周囲では五十有余人のアンズーマリーの街の魔法の使えないもの達が、魔法を使えるものになったことを喜び、新たな人生への希望に興奮していた。
「アリーシャのお袋さん、相変わらずか?」
その問いに、王は無言を返す。
「まあ、おかげ様で俺もこの世界の言葉を習得できた。えっと、ブリージダ様が約束してくれた報酬は、間違いなく受け取った。ありがとうございました。そう伝えてください」
社会経験が無いが、魔法で言語を習得したおかげか、なんとか敬語の語彙が浮かんできた。
「ああ」
短く答えた王の態度に、意気が挫けそうになるが、アスカは唾を飲み込んで言葉を次いだ。

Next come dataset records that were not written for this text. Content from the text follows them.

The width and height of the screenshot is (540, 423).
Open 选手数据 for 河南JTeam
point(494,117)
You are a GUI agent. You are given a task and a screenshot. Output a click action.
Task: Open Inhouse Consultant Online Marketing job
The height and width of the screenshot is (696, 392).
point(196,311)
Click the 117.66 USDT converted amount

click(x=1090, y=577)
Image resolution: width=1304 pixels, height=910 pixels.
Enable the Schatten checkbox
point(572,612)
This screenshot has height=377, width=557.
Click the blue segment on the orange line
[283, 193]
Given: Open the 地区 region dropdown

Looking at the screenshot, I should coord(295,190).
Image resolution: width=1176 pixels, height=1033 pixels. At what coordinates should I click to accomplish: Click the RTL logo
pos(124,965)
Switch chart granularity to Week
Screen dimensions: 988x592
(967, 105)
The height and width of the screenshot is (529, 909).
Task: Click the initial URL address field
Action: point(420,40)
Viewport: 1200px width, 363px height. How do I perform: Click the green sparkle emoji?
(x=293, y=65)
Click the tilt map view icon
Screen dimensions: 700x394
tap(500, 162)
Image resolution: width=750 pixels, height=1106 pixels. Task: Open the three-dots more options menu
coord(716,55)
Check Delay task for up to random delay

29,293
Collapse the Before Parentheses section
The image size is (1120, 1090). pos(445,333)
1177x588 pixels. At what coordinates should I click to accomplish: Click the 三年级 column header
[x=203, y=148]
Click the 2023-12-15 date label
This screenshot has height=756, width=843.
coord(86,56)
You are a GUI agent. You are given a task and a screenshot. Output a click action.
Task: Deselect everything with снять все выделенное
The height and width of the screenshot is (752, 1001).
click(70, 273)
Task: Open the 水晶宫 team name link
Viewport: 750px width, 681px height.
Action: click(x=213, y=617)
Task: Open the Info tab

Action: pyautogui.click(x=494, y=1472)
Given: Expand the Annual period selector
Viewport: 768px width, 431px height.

「俺、アリーシャを助けたことになってるけど、俺の方こそアリーシャに色々助けられてる。その恩を返せてない。それにこいつ等に魔法を習得させることだって、オヤジ達のことだって、王様には世話になりっぱなしだ」
そこまで言ったアスカを意外そうな目でグリゴリが見下ろした。
「それで?」
「それで、その、だから、……俺を使ってほしい。雇ってほしい、いや、違う。アリーシャの力になりたい。アンタの力になりたい。恩を返したい。恩義に報いたい。アンタらのためにできることをしたい。でも、俺、アホだし、経験が無いから、自分の持ってる力の使い方が判んねえんだ。サイレント達を迎えに行くのだって、王様の助けがなきゃ、俺一人じゃ何にもできなかった」
「あれはお前に仕事を頼んだついでの事だ」
「それ! 俺に仕事を命じてくれ。そうすれば俺もこの世界での経験を積める。これは俺のメリットにもなる。だから遠慮なく命じてくれ」
「お前、人を殺せるか?」
静かな王の問いに、アスカの意気は一気にしぼんでいく。
「ごめん、それ、ムリ……でも、俺がんばってみる」
「いや、いい。って、落ち込むな、勘違いするな。がんばって殺す必要は無いって意味だ。お前に暗殺者や軍人をやれというつもりはない。だが危険な仕事を頼むことはあるだろう。その時は相手の命より自分や大事な者の命を優先しろ。それが条件だ」
「それって……」
アスカの期待を込めた顔に、グリゴリ王がにやりと笑う。
「いいだろう、アスカ。俺がお前を使ってやる。但し王としてではないし、お前を騎士にする気もない。だれでもない私人のアスカとして動いてもらう」
「それって、俺に何かあっても王様は知らぬ存ぜぬができるってことか」
その問いに、やはりにやりと笑う王。
「おーけーおーけー、それでいいぜ王様。それがアリーシャの為になるならドンとこいだ。但し、そうならないと俺が判断したら裏切るぜ」
「おーけーおーけー、それでいいぜアスカ。逆もまた然りってことを忘れるなよ。俺は世界中のなにより自分の家族が大事だ」
そう言い切るグリゴリ王の表情を、アスカはまぶしそうに見つめ、胸の奥が熱くなっていく。